The firm has previously examined the NHS’s handling of scandals including Jimmy Savile’s abuse and rape of patients. This time it has identified patterns of behaviour that bosses, management teams and its 1.4 million staff need to be warned about and told to report if they become suspicious.
Its findings are based on an in-depth inquiry into the misdemeanours of Paterson and Bradbury as well as George Rowland, a consultant urogynaecologist who performed unnecessary or botched operations on hundreds of women with incontinence, and David Britten, a senior nurse who groomed and had sexual relationships with young women undergoing treatment for eating disorders.
“The NHS ought to have been on to these cases faster than they were,” said Ed Marsden, the firm’s managing director. “Our analysis showed there were common traits which, if identified and challenged earlier, could help stop or prevent safeguarding issues. NHS organisations must be much more alert to these patterns of behaviour to identify and stop abuse by staff. The NHS must learn lessons from these cases.”
Verita says that NHS bosses should be wary of health professionals who acquire what it calls the “superhero status” of the three doctors and one nurse studied in the review. Their seniority and expertise in their field meant that their unusual behaviour was not challenged by colleagues or patients.
“Myles Bradbury cultivated unusually close relationships with patients and families for a doctor. He made them feel special and dependent on him. For example, he gave them his mobile phone number and he ran clinics out of hours. That’s unusual behaviour. They thought he was going above and beyond to help them. But those kinds of oddities should give long pause for thought,” said Marsden. Bradbury was jailed for abusing 18 children with cancer at Addenbrooke’s hospital in Cambridge between 2009 and 2013.
“This ‘superhero status’ also allowed Ian Paterson to make false diagnoses and carry out unnecessary or dangerous breast surgery while receiving plaudits from many unsuspecting patients,” added Marsden. “It took nine years before concerns raised about him finally led to his suspension by the General Medical Council. Britten convinced his victims they were receiving special treatment to resolve their eating disorders and then betrayed their trust. He, Paterson and Rowland were all treating vulnerable people who were very seriously unwell. ‘I can bring about a cure, I can fix it’ – that’s what they cultivated and got patients to think. Patients want to trust that they’re getting the very best care and a health professional with bad intent can exploit that.”
Alarm bells should also ring when any member of staff starts acting like a “lone wolf” – creating space and opportunities within the working environment to carry out abuse. “For example, Rowland practised in a separate location where he was subject to less stringent assessment and away from the eyes of colleagues who may have challenged his approach, while Britten relocated to a specialist eating disorders unit physically separate from the main hospital,” said Marsden.
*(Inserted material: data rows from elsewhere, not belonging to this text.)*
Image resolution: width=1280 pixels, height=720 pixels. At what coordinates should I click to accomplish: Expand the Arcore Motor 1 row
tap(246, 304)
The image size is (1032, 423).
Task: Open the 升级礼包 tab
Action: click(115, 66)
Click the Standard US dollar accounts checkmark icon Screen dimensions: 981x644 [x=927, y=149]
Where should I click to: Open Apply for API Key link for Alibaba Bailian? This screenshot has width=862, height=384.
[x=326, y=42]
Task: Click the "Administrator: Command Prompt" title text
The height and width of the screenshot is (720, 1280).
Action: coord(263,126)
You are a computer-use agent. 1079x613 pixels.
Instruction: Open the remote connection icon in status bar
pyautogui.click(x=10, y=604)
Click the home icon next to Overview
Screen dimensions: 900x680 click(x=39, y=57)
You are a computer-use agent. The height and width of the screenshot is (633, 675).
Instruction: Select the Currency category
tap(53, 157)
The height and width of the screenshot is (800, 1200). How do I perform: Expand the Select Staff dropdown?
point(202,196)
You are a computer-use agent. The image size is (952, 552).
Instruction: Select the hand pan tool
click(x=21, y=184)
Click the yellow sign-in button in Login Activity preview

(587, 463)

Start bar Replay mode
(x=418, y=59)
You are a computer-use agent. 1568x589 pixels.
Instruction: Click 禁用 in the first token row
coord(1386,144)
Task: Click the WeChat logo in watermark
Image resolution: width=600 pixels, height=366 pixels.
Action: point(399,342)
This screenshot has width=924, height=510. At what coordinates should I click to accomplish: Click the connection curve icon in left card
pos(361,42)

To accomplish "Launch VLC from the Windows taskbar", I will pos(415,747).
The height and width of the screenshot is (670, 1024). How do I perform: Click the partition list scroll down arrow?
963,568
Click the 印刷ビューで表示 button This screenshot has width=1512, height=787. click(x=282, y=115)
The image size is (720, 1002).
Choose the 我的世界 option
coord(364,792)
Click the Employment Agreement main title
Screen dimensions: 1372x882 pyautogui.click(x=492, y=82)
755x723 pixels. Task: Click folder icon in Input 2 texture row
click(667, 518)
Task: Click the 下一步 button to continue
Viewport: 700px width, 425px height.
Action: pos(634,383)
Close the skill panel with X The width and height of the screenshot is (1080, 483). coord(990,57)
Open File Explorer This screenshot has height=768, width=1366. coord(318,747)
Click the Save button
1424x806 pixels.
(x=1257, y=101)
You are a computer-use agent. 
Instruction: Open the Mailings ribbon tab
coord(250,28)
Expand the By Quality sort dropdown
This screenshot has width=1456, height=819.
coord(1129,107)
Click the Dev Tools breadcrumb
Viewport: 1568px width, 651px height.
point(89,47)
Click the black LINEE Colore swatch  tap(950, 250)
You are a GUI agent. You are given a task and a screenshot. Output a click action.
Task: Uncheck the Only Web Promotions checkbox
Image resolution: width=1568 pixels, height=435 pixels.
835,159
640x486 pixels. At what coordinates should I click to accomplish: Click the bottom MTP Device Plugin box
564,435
NHS bosses also needed to be much quicker at picking up signals that someone who was not abiding by the usual rules might have a sinister agenda, he added. Bradbury and Paterson both resisted being monitored, while Bradbury was reluctant to be shadowed by students and trainee doctors, which is a long-established way of consultants helping young recruits learn medicine.
Verita has also found that hospitals need to be clearer and more consistent with both staff and the public about what will happen in an appointment, especially if it involves an intimate physical examination, and offer a chaperone if requested to help patients know what to expect and make them less deferential.
“We must do all we can to prevent these crimes. This work by Verita offers useful insights and information on particular behaviours that, combined with other concerns, may well indicate that abuse is taking place,” said Saffron Cordery, the director of policy and strategy at NHS Providers, which represents NHS trusts in England. “Ultimately, every member of staff and every patient must feel safe to raise the alarm.”